Occorre sin da oggi – per la sinistra – offrirsi come sponda vera alla nuova coscienza popolare; occorre riempire lo spazio temporale che ci divide dalle elezioni nazionali prossime con un’azione sociale conflittuale che conquisti le piazze, che si materializzi di fronte alle fabbriche e ai luoghi di lavoro, cominciando dalla lotta contro la guerra in Libia e contro il berlusconismo. Occorre che una progettualità politica e sociale espressa dalla sinistra entri nel senso comune di massa.

Dobbiamo voltare pagina. Dobbiamo liberare il Paese dalla presenza nefasta di Berlusconi; non dobbiamo tendergli di nuovo le mani, come troppe volte accaduto, ad opera essenzialmente del PD. Per ottenere questo obiettivo non vi sono alternative ad un’alleanza tra il PD e le forze della sinistra. La questione, tuttavia, è : quale alleanza? Di quale natura ? Essenzialmente: su quali rapporti di forza? Da questo punto di vista dovrebbe essere chiaro a tutti cosa oggi occorrerebbe prioritariamente fare, sull’onda delle vittorie popolari. Occorrerebbe immediatamente aprire un tavolo di discussione politica tra le forze della sinistra: la Federazione della Sinistra, i comunisti, SEL e Di Pietro. E’ necessario come il pane che queste forze, che rappresentano circa il 13%, sviluppino un progetto politico e sociale attraverso il quale andare, di comune accordo, all’incontro unitario con il PD, con l’obiettivo, perseguibile, di condizionarlo fortemente da sinistra. E occorre che queste forze, nella loro piena autonomia, stringano fortemente – attraverso la sollecitazione delle lotte, a partire da quelle contro la guerra e in difesa dei lavoratori – i legami col mondo orizzontale, con i movimenti di lotta che sono stati così importanti nelle ultime vittorie. Dovrebbero essere gli stessi comunisti, per loro natura e cultura i più unitari, a chiedere esplicitamente, pubblicamente a Vendola e Di Pietro l’apertura di un tavolo della sinistra. Un eventuale “no” ricadrebbe tutto sulle spalle di chi non vuole l’unità e favorirebbe l’immagine unitaria e popolare dei comunisti.

L’apertura di questo tavolo è ciò che – crediamo – occorrerebbe fare subito. Anche se, purtroppo, le cose dette da Vendola nella sua intervista al “Corriere della Sera”, mercoledì 8 giugno, non sembrano andare in questa direzione. Il progetto vendoliano del “partito unico” con il PD, il ripensamento di stampo quasi liberista rispetto al welfare, l’enfasi sull’allargamento all’UDC non depongono certo a favore di una determinazione di sinistra da parte del leader di SEL.
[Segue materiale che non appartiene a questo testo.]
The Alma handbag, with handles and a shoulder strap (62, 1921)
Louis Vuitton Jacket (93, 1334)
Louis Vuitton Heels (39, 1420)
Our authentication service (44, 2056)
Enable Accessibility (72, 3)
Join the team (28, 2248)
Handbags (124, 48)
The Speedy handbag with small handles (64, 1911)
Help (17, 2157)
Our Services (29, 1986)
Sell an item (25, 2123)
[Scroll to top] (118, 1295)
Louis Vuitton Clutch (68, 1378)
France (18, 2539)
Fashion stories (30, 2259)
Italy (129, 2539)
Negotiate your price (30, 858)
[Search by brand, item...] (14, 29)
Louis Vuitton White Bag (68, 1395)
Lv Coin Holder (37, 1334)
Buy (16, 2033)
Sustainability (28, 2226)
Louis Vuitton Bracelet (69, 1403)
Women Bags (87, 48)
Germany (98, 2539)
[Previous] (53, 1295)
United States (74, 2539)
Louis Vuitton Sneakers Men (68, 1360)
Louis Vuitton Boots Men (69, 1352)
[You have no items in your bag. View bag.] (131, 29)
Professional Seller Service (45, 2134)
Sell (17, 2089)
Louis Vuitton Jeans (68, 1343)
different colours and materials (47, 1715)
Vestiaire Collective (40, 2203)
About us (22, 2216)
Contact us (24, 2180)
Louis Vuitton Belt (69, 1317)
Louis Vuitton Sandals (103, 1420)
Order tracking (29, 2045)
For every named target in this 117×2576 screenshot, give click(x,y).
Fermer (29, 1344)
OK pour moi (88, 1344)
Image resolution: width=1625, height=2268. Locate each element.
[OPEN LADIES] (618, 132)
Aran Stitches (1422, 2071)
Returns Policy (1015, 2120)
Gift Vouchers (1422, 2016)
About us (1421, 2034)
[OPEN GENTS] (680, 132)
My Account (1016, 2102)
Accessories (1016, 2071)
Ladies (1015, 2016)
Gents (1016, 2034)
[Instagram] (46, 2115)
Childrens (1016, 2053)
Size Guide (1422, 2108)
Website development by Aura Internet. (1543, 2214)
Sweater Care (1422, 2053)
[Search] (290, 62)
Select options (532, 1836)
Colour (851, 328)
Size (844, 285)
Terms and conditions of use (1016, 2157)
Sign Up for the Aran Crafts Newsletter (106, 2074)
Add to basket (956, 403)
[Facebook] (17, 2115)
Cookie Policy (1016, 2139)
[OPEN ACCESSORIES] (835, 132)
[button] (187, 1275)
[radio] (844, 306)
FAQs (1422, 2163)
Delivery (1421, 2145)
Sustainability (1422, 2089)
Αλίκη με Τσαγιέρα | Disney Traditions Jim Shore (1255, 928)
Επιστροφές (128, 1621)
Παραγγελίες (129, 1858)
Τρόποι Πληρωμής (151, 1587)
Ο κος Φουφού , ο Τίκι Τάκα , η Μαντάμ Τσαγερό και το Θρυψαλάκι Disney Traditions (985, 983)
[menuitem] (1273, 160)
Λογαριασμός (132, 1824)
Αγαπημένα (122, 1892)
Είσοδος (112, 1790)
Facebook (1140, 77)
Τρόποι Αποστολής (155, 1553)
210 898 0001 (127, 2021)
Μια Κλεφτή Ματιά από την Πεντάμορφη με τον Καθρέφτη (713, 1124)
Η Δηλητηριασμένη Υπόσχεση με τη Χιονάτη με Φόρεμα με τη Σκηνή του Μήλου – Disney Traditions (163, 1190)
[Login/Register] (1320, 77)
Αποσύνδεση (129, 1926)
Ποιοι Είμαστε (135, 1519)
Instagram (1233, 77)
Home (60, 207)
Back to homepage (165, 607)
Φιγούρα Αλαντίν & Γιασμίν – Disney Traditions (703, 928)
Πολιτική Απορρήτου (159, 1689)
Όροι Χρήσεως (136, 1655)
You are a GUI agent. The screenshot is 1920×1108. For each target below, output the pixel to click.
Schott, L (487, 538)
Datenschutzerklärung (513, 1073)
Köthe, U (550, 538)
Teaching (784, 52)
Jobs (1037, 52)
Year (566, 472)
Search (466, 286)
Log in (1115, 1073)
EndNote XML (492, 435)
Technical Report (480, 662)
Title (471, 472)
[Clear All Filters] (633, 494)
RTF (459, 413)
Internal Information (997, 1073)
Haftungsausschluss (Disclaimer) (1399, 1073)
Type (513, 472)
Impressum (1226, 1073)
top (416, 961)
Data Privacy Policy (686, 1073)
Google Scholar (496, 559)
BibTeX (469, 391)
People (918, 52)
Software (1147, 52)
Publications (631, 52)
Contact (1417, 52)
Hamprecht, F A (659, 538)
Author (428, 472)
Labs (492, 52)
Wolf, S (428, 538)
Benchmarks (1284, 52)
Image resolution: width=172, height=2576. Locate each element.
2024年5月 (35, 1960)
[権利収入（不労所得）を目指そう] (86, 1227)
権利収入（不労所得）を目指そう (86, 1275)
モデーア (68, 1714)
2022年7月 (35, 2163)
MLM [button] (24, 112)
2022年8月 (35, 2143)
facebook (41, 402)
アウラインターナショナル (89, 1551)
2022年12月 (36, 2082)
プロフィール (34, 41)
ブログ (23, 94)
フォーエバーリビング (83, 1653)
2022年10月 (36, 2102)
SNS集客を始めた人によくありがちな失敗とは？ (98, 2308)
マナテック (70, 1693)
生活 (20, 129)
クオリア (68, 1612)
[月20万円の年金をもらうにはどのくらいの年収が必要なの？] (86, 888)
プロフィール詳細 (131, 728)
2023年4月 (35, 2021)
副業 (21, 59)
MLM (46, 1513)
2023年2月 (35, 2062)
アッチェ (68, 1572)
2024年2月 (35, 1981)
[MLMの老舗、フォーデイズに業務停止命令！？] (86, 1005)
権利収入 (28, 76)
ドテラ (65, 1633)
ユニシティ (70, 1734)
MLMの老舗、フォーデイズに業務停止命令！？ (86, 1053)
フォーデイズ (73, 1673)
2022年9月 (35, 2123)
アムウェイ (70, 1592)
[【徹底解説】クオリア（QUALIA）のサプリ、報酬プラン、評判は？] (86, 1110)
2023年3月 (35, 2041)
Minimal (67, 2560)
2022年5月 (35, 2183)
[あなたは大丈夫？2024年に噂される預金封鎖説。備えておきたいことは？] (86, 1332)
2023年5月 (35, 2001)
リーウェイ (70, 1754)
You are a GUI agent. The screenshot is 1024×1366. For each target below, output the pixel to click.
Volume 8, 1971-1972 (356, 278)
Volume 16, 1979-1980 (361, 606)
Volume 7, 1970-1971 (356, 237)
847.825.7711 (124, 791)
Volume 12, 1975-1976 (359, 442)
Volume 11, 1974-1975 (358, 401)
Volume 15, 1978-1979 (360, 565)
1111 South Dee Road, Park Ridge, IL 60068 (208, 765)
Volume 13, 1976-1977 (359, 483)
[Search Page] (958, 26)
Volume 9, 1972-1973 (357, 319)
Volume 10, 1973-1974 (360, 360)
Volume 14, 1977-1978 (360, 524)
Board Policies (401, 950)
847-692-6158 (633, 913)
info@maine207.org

E rispetto a tutto ciò chiaro è invece il compito dei comunisti: costruire l’unità della sinistra come pressione positiva sul PD; ricostruire legami sociali forti con “il popolo del cambiamento”; essere il cuore dell’opposizione sociale e di classe al governo Berlusconi. In altri termini: unità e autonomia; costruzione sociale e politica dell’alternativa. Anche così si ricostruisce il partito comunista, ancor più necessario di prima alla luce del chiaro intento popolare volto al cambiamento.